He writhed in agony and his sufferings can be imagined when it is said that several blood vessels burst during the contortions of his body. When he fell from the stake he was kicked back and the flames renewed. Then it was that the flames consumed his body and in a few minutes only a few bones and a small part of the body was all that was left of Sam Hose.
One of the most sickening sights of the day was the eagerness with which the people grabbed after souvenirs, and they almost fought over the ashes of the dead criminal. Large pieces of his flesh were carried away, and persons were seen walking through the streets carrying bones in their hands.
When all the larger bones, together with the flesh, had been carried away by the early comers, others scraped in the ashes, and for a great length of time a crowd was about the place scraping in the ashes. Not even the stake to which the Negro was tied when burned was left, but it was promptly chopped down and carried away as the largest souvenir of the burning.
CHAPTER III.
ELIJAH STRICKLAND, A COLORED PREACHER, LYNCHED.

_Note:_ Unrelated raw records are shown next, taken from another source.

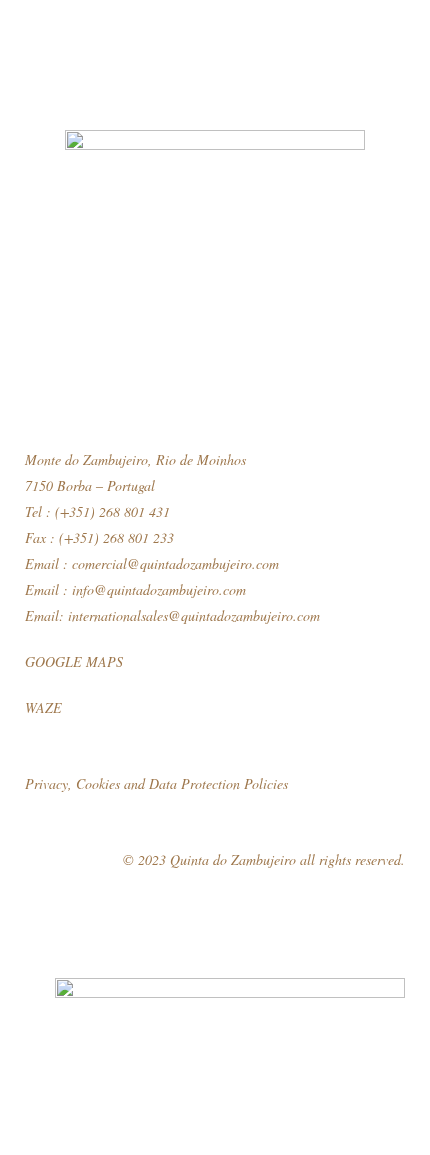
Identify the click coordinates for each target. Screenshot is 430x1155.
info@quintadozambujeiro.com (159, 589)
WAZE (43, 707)
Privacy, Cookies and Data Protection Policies (156, 783)
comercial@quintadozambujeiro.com (175, 563)
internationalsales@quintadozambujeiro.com (194, 615)
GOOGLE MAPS (74, 661)
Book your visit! (215, 1124)
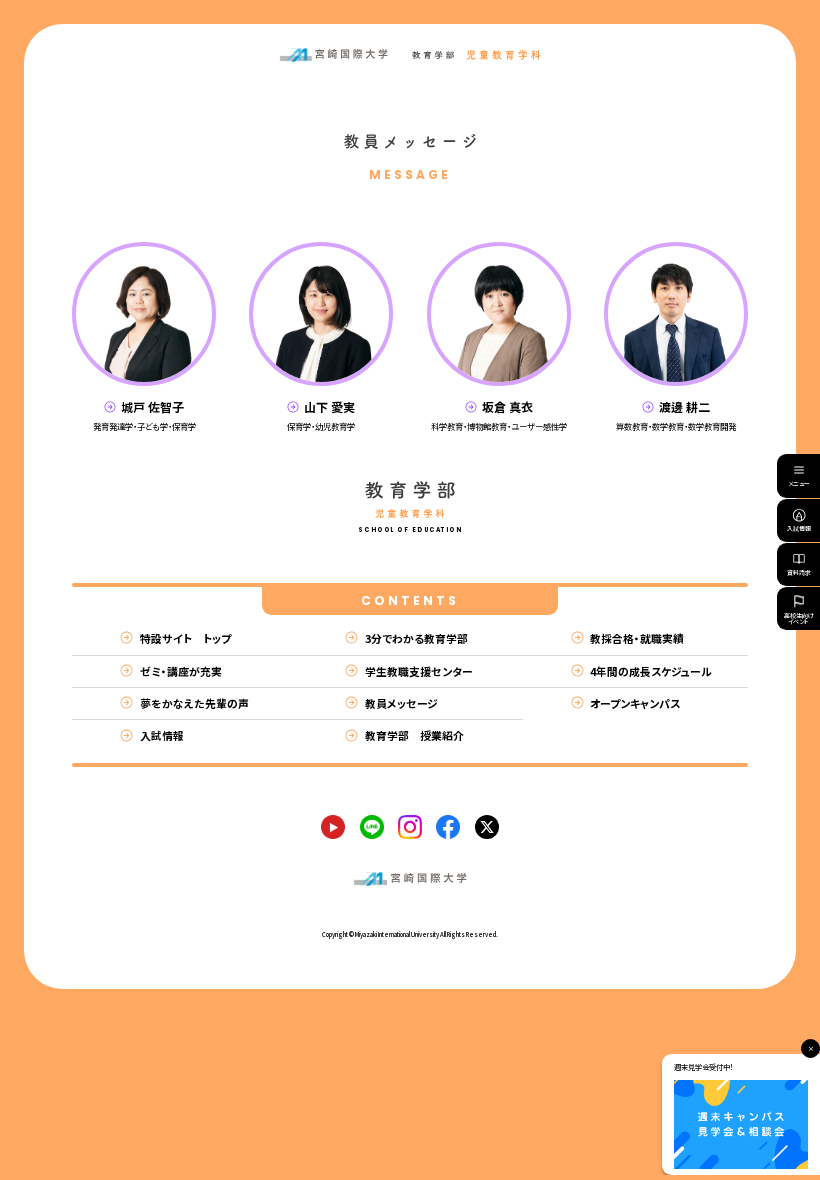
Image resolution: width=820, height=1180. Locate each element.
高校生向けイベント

Sunday night, April 23d, a mob seized a well-known colored preacher, Elijah Strickland, and, after savage torture, slowly strangled him to death. The following account of the lynching is taken from the Atlanta Constitution:
Palmetto, Ga., April 24.—(Special.)—The body of Lige Strickland, the negro who was implicated in the Cranford murder by Sam Hose, was found this morning swinging to the limb of a persimmon tree within a mile and a quarter of this place, as told in the Constitution extra yesterday. Before death was allowed to end the sufferings of the Negro, his ears were cut off and the small finger of his left hand was severed at the second joint. One of these trophies was in Palmetto to-day.
On the chest of the Negro was a scrap of blood-stained paper, attached with an ordinary pin. On one side this paper contained the following:
“N. Y. Journal. We must protect our Ladies. 23—99.”
The other side of the paper contained a warning to the Negroes of the neighborhood. It read as follows:
“Beware all darkies. You will be treated the same way.”